- Instructions for the task: Write out the records again, exactly, leaving none out.

- Exercise materials:
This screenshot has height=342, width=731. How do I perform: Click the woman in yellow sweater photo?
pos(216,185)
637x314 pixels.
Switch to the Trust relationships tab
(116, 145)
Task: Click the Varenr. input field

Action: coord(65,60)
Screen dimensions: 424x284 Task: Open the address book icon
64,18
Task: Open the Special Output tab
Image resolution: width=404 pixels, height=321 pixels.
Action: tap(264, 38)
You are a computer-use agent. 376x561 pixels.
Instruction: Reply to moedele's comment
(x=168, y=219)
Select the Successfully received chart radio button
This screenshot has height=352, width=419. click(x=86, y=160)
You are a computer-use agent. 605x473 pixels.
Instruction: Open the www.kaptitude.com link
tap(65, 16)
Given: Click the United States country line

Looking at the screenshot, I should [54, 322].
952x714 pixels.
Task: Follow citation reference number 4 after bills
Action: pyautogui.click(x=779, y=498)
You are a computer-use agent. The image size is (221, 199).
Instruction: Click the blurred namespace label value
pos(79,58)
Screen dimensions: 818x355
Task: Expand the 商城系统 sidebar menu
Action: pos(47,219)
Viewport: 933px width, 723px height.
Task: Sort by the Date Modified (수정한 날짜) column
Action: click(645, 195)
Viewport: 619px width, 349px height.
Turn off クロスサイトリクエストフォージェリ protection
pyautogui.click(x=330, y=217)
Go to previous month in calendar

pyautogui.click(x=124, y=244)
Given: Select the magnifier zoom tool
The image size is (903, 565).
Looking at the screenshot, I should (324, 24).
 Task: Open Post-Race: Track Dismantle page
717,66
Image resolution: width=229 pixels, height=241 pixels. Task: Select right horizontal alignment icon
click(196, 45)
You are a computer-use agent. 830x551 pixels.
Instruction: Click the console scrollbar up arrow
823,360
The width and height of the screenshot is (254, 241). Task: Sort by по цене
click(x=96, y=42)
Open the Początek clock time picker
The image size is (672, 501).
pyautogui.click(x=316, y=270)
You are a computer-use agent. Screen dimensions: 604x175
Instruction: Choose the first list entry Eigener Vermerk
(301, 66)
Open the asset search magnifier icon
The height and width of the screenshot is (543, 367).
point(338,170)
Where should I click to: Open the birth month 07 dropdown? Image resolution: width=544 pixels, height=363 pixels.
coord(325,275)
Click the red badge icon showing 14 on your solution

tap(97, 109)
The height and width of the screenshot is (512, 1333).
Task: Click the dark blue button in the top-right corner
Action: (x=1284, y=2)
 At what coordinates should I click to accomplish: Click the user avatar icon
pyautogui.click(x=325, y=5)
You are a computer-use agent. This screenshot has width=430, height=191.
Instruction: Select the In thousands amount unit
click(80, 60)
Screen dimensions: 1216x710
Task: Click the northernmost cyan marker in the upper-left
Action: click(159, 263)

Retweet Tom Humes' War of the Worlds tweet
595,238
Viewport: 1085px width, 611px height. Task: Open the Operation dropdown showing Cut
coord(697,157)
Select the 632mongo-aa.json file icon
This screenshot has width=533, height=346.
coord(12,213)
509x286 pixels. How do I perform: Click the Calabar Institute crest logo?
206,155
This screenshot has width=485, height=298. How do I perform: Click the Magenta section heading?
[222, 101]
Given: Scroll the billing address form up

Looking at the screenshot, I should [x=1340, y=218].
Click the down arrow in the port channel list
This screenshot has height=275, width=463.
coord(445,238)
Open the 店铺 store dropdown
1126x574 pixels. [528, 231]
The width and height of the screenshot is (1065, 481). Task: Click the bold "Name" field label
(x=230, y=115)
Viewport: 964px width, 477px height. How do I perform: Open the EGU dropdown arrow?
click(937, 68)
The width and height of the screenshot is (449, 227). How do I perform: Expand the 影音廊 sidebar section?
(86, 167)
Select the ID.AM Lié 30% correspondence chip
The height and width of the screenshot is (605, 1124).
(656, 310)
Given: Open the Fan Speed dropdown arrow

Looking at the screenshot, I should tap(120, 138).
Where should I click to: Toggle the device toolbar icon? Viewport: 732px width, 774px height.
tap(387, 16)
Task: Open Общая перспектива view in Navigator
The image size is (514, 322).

- Written reply:
This screenshot has height=342, width=731. How do I perform: Click the woman in yellow sweater photo?
pos(216,185)
637x314 pixels.
Switch to the Trust relationships tab
(116, 145)
Task: Click the Varenr. input field

Action: coord(65,60)
Screen dimensions: 424x284 Task: Open the address book icon
64,18
Task: Open the Special Output tab
Image resolution: width=404 pixels, height=321 pixels.
Action: tap(264, 38)
You are a computer-use agent. 376x561 pixels.
Instruction: Reply to moedele's comment
(x=168, y=219)
Select the Successfully received chart radio button
This screenshot has height=352, width=419. click(x=86, y=160)
You are a computer-use agent. 605x473 pixels.
Instruction: Open the www.kaptitude.com link
tap(65, 16)
Given: Click the United States country line

Looking at the screenshot, I should [54, 322].
952x714 pixels.
Task: Follow citation reference number 4 after bills
Action: pyautogui.click(x=779, y=498)
You are a computer-use agent. The image size is (221, 199).
Instruction: Click the blurred namespace label value
pos(79,58)
Screen dimensions: 818x355
Task: Expand the 商城系统 sidebar menu
Action: pos(47,219)
Viewport: 933px width, 723px height.
Task: Sort by the Date Modified (수정한 날짜) column
Action: click(645, 195)
Viewport: 619px width, 349px height.
Turn off クロスサイトリクエストフォージェリ protection
pyautogui.click(x=330, y=217)
Go to previous month in calendar

pyautogui.click(x=124, y=244)
Given: Select the magnifier zoom tool
The image size is (903, 565).
Looking at the screenshot, I should (324, 24).
 Task: Open Post-Race: Track Dismantle page
717,66
Image resolution: width=229 pixels, height=241 pixels. Task: Select right horizontal alignment icon
click(196, 45)
You are a computer-use agent. 830x551 pixels.
Instruction: Click the console scrollbar up arrow
823,360
The width and height of the screenshot is (254, 241). Task: Sort by по цене
click(x=96, y=42)
Open the Początek clock time picker
The image size is (672, 501).
pyautogui.click(x=316, y=270)
You are a computer-use agent. Screen dimensions: 604x175
Instruction: Choose the first list entry Eigener Vermerk
(301, 66)
Open the asset search magnifier icon
The height and width of the screenshot is (543, 367).
point(338,170)
Where should I click to: Open the birth month 07 dropdown? Image resolution: width=544 pixels, height=363 pixels.
coord(325,275)
Click the red badge icon showing 14 on your solution

tap(97, 109)
The height and width of the screenshot is (512, 1333).
Task: Click the dark blue button in the top-right corner
Action: (x=1284, y=2)
 At what coordinates should I click to accomplish: Click the user avatar icon
pyautogui.click(x=325, y=5)
You are a computer-use agent. This screenshot has width=430, height=191.
Instruction: Select the In thousands amount unit
click(80, 60)
Screen dimensions: 1216x710
Task: Click the northernmost cyan marker in the upper-left
Action: click(159, 263)

Retweet Tom Humes' War of the Worlds tweet
595,238
Viewport: 1085px width, 611px height. Task: Open the Operation dropdown showing Cut
coord(697,157)
Select the 632mongo-aa.json file icon
This screenshot has width=533, height=346.
coord(12,213)
509x286 pixels. How do I perform: Click the Calabar Institute crest logo?
206,155
This screenshot has width=485, height=298. How do I perform: Click the Magenta section heading?
[222, 101]
Given: Scroll the billing address form up

Looking at the screenshot, I should [x=1340, y=218].
Click the down arrow in the port channel list
This screenshot has height=275, width=463.
coord(445,238)
Open the 店铺 store dropdown
1126x574 pixels. [528, 231]
The width and height of the screenshot is (1065, 481). Task: Click the bold "Name" field label
(x=230, y=115)
Viewport: 964px width, 477px height. How do I perform: Open the EGU dropdown arrow?
click(937, 68)
The width and height of the screenshot is (449, 227). How do I perform: Expand the 影音廊 sidebar section?
(86, 167)
Select the ID.AM Lié 30% correspondence chip
The height and width of the screenshot is (605, 1124).
(656, 310)
Given: Open the Fan Speed dropdown arrow

Looking at the screenshot, I should tap(120, 138).
Where should I click to: Toggle the device toolbar icon? Viewport: 732px width, 774px height.
tap(387, 16)
Task: Open Общая перспектива view in Navigator
The image size is (514, 322).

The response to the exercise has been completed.